GOAL.
Convert the material, from its start through the line containing "This screenshot has width=1389, height=868.", into a two-column CSV with the headers input and output, one row per entry, where each field is quoted and its line breaks are replaced by spaces.
-=-=-=-=-
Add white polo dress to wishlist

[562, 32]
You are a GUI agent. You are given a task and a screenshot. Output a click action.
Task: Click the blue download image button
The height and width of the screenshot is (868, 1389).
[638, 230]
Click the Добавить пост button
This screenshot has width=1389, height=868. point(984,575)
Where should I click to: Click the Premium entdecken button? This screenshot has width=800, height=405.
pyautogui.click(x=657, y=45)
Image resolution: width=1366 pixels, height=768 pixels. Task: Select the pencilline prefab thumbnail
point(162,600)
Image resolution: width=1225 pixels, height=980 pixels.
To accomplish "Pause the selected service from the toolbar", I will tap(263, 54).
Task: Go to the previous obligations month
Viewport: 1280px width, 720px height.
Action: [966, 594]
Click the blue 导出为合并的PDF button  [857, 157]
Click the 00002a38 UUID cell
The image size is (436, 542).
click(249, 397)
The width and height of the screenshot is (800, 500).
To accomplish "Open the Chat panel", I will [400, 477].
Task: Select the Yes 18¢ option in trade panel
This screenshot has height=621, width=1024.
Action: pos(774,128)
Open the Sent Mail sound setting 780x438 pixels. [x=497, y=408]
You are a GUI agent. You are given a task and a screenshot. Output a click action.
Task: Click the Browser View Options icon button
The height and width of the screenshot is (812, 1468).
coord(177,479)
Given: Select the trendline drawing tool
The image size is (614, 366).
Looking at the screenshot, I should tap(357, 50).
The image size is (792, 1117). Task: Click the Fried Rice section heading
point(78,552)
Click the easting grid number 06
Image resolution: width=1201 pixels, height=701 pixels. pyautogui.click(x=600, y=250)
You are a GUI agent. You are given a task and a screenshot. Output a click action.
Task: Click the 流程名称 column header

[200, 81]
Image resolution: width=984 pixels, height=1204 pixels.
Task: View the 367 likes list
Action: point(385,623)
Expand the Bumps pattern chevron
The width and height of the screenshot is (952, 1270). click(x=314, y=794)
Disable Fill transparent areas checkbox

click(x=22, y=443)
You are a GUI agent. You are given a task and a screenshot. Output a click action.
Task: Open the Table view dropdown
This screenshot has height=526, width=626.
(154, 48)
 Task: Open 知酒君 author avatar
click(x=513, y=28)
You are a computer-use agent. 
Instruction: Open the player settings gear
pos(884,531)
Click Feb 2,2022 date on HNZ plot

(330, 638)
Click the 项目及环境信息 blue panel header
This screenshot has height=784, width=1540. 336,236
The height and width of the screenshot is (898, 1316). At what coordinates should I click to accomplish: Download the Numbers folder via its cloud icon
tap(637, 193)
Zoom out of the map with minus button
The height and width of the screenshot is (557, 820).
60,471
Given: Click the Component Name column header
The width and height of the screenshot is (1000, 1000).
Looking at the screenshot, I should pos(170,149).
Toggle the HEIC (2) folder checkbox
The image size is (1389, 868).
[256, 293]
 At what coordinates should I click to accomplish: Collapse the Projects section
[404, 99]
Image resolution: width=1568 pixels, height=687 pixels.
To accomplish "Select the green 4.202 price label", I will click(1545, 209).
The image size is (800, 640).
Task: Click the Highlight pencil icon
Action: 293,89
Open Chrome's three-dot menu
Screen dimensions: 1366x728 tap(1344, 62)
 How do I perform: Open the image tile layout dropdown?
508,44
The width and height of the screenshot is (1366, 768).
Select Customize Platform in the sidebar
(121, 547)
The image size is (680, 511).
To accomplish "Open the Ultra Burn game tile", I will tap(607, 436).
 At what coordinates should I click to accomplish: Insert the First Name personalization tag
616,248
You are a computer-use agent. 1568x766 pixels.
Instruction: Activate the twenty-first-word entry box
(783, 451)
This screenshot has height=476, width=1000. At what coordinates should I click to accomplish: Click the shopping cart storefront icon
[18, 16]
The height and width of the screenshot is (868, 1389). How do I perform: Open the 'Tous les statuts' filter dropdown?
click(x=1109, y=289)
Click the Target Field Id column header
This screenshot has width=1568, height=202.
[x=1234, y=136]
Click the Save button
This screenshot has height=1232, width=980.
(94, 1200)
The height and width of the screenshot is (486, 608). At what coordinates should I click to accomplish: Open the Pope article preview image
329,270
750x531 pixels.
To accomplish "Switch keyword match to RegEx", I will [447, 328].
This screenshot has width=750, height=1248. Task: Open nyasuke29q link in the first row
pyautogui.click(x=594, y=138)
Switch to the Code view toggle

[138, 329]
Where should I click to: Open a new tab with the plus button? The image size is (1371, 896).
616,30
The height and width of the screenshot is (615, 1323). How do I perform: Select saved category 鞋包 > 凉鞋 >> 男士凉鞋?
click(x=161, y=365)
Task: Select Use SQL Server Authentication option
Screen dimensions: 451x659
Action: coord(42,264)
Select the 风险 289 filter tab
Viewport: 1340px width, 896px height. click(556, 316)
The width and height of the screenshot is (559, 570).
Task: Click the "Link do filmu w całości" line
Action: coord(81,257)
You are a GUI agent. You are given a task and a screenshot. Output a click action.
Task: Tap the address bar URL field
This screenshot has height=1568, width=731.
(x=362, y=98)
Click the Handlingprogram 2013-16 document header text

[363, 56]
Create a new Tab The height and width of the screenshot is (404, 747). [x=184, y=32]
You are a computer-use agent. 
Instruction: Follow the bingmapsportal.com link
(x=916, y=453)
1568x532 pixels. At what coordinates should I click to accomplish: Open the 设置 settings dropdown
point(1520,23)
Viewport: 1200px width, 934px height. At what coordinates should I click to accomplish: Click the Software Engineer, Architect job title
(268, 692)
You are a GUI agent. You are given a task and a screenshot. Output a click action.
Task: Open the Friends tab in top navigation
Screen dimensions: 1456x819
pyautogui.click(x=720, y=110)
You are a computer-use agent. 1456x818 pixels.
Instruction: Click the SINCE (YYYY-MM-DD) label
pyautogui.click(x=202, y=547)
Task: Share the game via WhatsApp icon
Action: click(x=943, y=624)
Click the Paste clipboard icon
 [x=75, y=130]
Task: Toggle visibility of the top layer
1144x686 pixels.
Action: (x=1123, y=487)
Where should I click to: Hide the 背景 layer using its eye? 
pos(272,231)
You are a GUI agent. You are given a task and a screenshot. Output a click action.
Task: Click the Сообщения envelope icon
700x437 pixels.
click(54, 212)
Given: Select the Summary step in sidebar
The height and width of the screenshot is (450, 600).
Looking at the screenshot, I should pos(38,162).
-=-=-=-=-
FINISHED ANSWER.
input,output
"Add white polo dress to wishlist","[562, 32]"
"You are a GUI agent. You are given a task and a screenshot. Output a click action. Task: Click the blue download image button The height and width of the screenshot is (868, 1389).","[638, 230]"
"Click the Добавить пост button","This screenshot has width=1389, height=868. point(984,575)"